Indeed, Reyes hit 19 home runs in 2006, 12 in 2007, 16 in 2008, and 11 in 2010. This season? Just three. That puts him on pace for six, which would be his lowest total in any full season- even in 2005, he hit 7.
To be clear, this isn’t a complaint, or a suggestion that Jose Reyes should change anything he is doing. Obviously. (Though apparently some people think David Wright is not a worthwhile addition. So I guess it is good that I’m making this point explicit.)
But it does suggest that in this way, Jose Reyes’s second half could be even better. Or more likely, that home runs will offset some losses as he regresses to the mean on batting average on balls in play.
Put simply: Reyes is hitting just as many fly balls as he did in any of his double-figure home run seasons. In fact, he hit 33.9% of his balls in play in the air in 2006, when he hit 19 home runs, and 38.9 percent in the air this year. So it isn’t a lack of fly balls.
Even better, his infield fly balls are actually down- in other words, fewer pop ups mean that more of his fly balls are traveling to the outfield, the gateway drug to leaving the park.

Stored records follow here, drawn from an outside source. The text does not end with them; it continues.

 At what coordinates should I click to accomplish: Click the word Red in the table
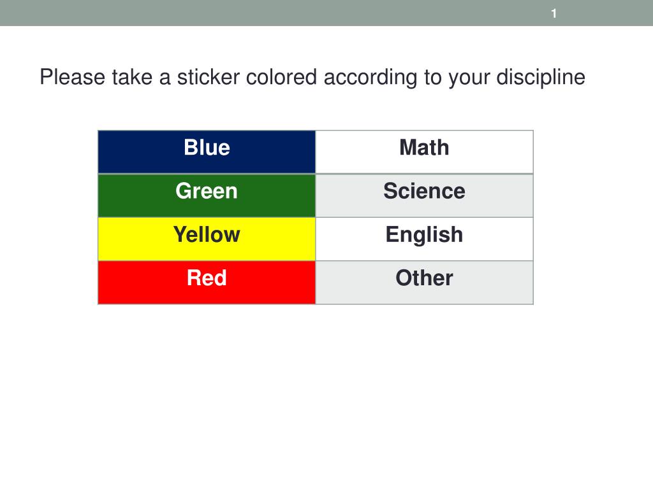207,278
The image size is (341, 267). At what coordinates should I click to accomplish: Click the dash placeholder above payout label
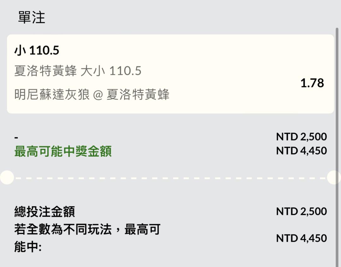pos(16,138)

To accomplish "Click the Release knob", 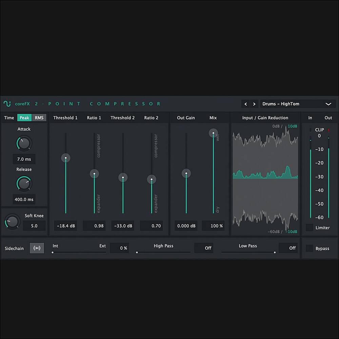I will [x=24, y=184].
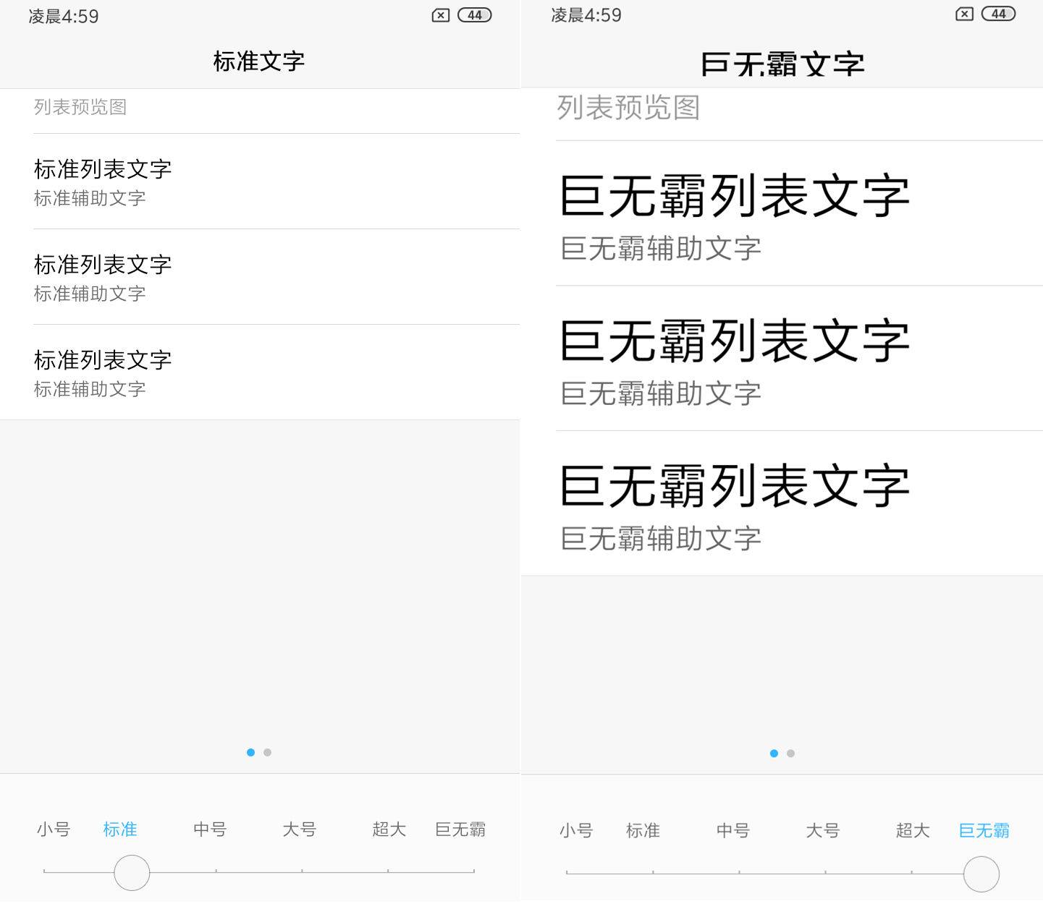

So what is the problem? Just 2.5 percent of his fly balls are leaving the yard. 2.5%. His career rate is 5.9%, and he’s been as high as 10.2% back in 2006 (hence, the fewer fly balls/more home runs thing).
Now, he may not return to his 2006 career high HR/FB rate, but he’s unlikely to remain this low. Reyes does have power, after all, and HR/FB tends to fluctuate pretty significantly.
His batting average on balls in play this year is .372, with a career mark of .314. So the smart money is on a regression in batting average. However, if he improves the home run numbers at the same time, you’ll have a second half awfully similar in production to the first half.
And if there’s any justice in the world, that’ll mean the Mets’ first MVP award, too.